** DATA FOR THE TASK follows **
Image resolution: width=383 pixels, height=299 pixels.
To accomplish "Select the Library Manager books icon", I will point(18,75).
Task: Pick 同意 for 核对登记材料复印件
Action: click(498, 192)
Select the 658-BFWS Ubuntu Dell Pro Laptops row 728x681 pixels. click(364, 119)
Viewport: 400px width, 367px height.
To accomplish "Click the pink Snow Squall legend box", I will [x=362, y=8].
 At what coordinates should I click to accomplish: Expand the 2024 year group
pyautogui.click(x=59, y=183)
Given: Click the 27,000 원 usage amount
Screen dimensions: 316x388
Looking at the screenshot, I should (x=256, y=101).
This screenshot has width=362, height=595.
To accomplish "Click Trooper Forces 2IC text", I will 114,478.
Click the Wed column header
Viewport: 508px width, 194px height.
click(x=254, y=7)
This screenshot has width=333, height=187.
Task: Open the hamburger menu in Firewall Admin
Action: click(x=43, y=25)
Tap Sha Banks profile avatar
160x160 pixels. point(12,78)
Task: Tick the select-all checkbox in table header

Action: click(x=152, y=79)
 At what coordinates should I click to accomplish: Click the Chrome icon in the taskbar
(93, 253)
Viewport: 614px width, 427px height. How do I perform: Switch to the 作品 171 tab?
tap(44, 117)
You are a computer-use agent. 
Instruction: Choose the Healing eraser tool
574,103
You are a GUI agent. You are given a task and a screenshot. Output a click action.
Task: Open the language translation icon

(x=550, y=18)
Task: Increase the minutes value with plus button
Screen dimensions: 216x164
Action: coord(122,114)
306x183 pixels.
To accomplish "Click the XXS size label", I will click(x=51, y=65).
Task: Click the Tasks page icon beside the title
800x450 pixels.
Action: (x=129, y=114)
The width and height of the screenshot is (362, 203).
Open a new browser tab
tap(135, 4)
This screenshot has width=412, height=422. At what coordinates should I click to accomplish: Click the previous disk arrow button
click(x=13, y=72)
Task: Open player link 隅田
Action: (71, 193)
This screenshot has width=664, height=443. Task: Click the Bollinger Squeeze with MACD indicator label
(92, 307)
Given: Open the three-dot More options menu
** End of DATA FOR THE TASK **
What you should output is every line of the records above, from the first through the line containing "Click the Wed column header", unchanged.

§ ANSWER AREA
Image resolution: width=383 pixels, height=299 pixels.
To accomplish "Select the Library Manager books icon", I will point(18,75).
Task: Pick 同意 for 核对登记材料复印件
Action: click(498, 192)
Select the 658-BFWS Ubuntu Dell Pro Laptops row 728x681 pixels. click(364, 119)
Viewport: 400px width, 367px height.
To accomplish "Click the pink Snow Squall legend box", I will [x=362, y=8].
 At what coordinates should I click to accomplish: Expand the 2024 year group
pyautogui.click(x=59, y=183)
Given: Click the 27,000 원 usage amount
Screen dimensions: 316x388
Looking at the screenshot, I should (x=256, y=101).
This screenshot has width=362, height=595.
To accomplish "Click Trooper Forces 2IC text", I will 114,478.
Click the Wed column header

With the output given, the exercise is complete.